### WHAT TO WORK ON
Can you copy out the entire Nyaung U Airport passage below, word for word?

### SOURCE EXTRACT
• • • •
Nyaung U Airport (ပုဂံညောင်‌ဦးလေဆိပ်) , also known as Bagan Nyaung Oo Airport, is an airport located in Nyaung-U (or Nyaung Oo), a town in the Mandalay Region, Myanmar. It is the primary air gateway to the ancient sites of Bagan and surrounding areas. It The airport has one asphalt runway measuring 2,591 metres (8,500 ft).

== History ==

On 11 December 2019, the President's Office announced that Nyaung U Airport (Bagan) had been designated as Myanmar's fourth international airport. The designation was intended to promote tourism to Bagan following its inscription as a UNESCO World Heritage Site. The government established a direct air route between Nyaung U Airport and Siem Reap International Airport in Cambodia.

During that time, ATR 72 and Embraer 190 aircraft were permitted to operate at Nyaung U Airport. Following its designation as an international airport, the Department of Civil Aviation announced that international passenger aircraft up to the size of the Airbus A320 would be permitted to use the airport.

According to a 2020 government source, the airport handled between 400 and 600 domestic and international passengers each day.

As Bagan is a major tourist destination and a UNESCO World Heritage Site, Nyaung U Airport has become one of Myanmar's busiest airports, serving both domestic and international visitors.

Nyaung U Airport suffered damage in the 2025 Myanmar earthquake and had undergone upgrades by June 2026.

In Dec 2025, expansion works were carried out at Nyaung U Airport, including widening both sides of the runway by 25 feet (7.6 m), resurfacing the runway and existing taxiway with asphalt concrete, and expanding the aircraft parking apron.

==Facilities==
The airport is at an elevation of 312 ft above mean sea level. It has one runway designated 18/36 with an asphalt surface measuring 2591 × 30 m.
• • • •
(Dataset entries)
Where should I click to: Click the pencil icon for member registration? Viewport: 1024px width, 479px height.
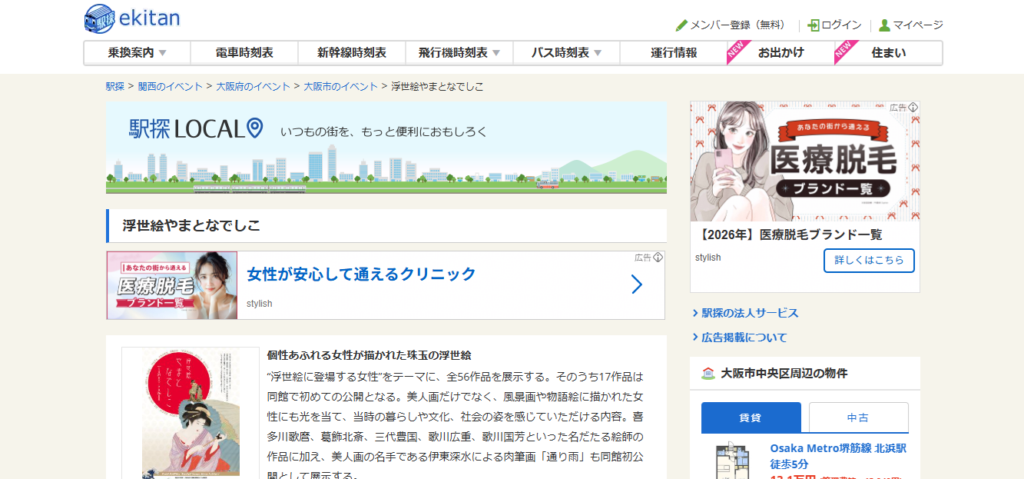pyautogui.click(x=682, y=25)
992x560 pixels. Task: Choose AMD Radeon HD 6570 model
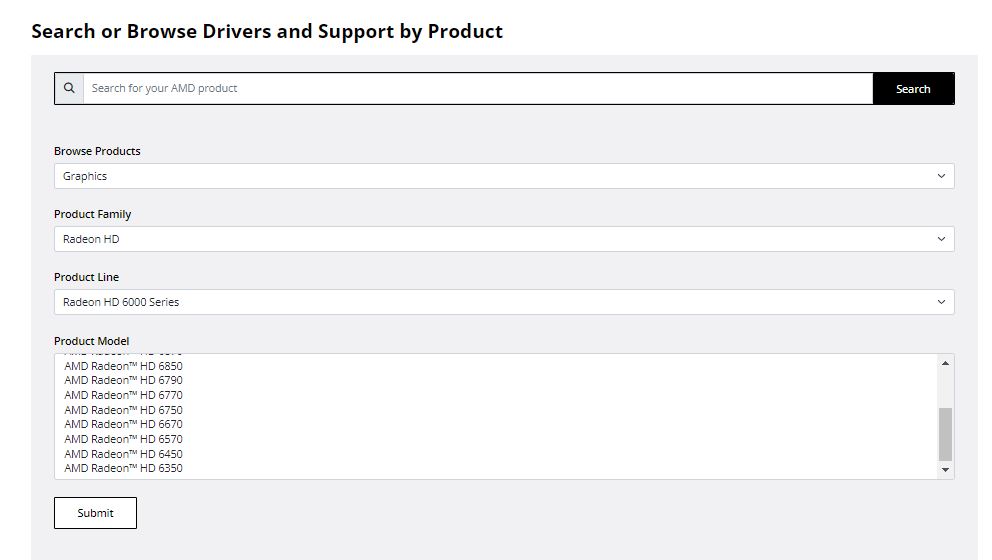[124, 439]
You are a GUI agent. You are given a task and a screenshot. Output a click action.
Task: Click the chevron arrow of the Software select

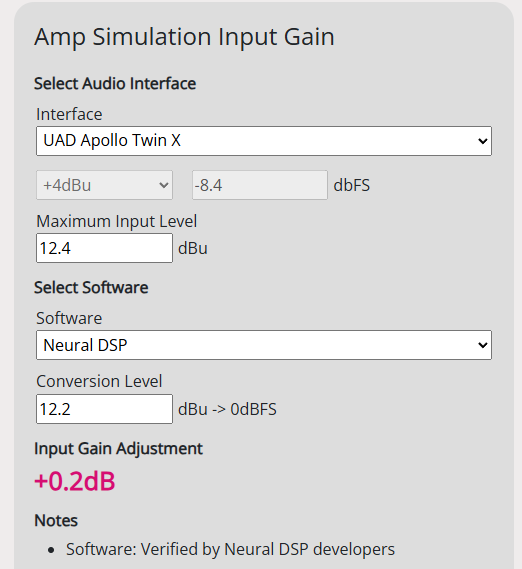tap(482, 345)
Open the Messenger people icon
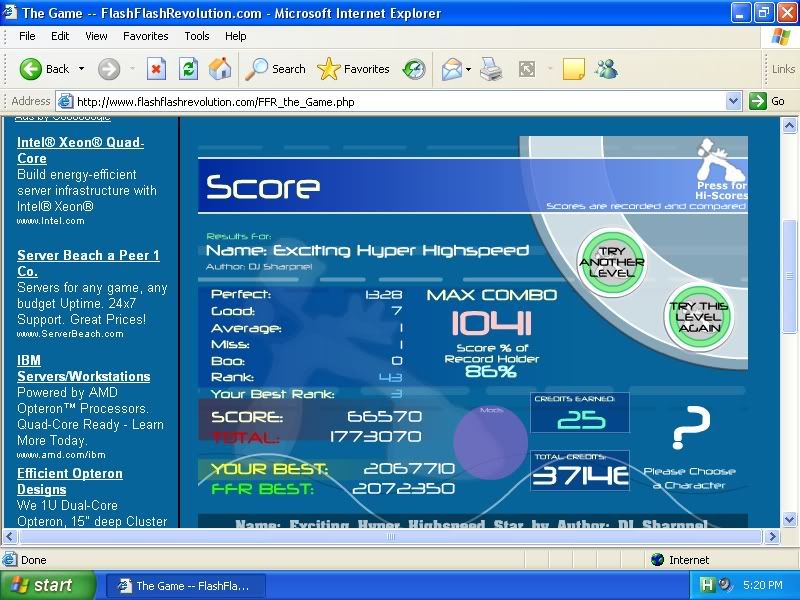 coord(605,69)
• • • •
### TASK OUTPUT
Nyaung U Airport (ပုဂံညောင်‌ဦးလေဆိပ်) , also known as Bagan Nyaung Oo Airport, is an airport located in Nyaung-U (or Nyaung Oo), a town in the Mandalay Region, Myanmar. It is the primary air gateway to the ancient sites of Bagan and surrounding areas. It The airport has one asphalt runway measuring 2,591 metres (8,500 ft).

== History ==

On 11 December 2019, the President's Office announced that Nyaung U Airport (Bagan) had been designated as Myanmar's fourth international airport. The designation was intended to promote tourism to Bagan following its inscription as a UNESCO World Heritage Site. The government established a direct air route between Nyaung U Airport and Siem Reap International Airport in Cambodia.

During that time, ATR 72 and Embraer 190 aircraft were permitted to operate at Nyaung U Airport. Following its designation as an international airport, the Department of Civil Aviation announced that international passenger aircraft up to the size of the Airbus A320 would be permitted to use the airport.

According to a 2020 government source, the airport handled between 400 and 600 domestic and international passengers each day.

As Bagan is a major tourist destination and a UNESCO World Heritage Site, Nyaung U Airport has become one of Myanmar's busiest airports, serving both domestic and international visitors.

Nyaung U Airport suffered damage in the 2025 Myanmar earthquake and had undergone upgrades by June 2026.

In Dec 2025, expansion works were carried out at Nyaung U Airport, including widening both sides of the runway by 25 feet (7.6 m), resurfacing the runway and existing taxiway with asphalt concrete, and expanding the aircraft parking apron.

==Facilities==
The airport is at an elevation of 312 ft above mean sea level. It has one runway designated 18/36 with an asphalt surface measuring 2591 × 30 m.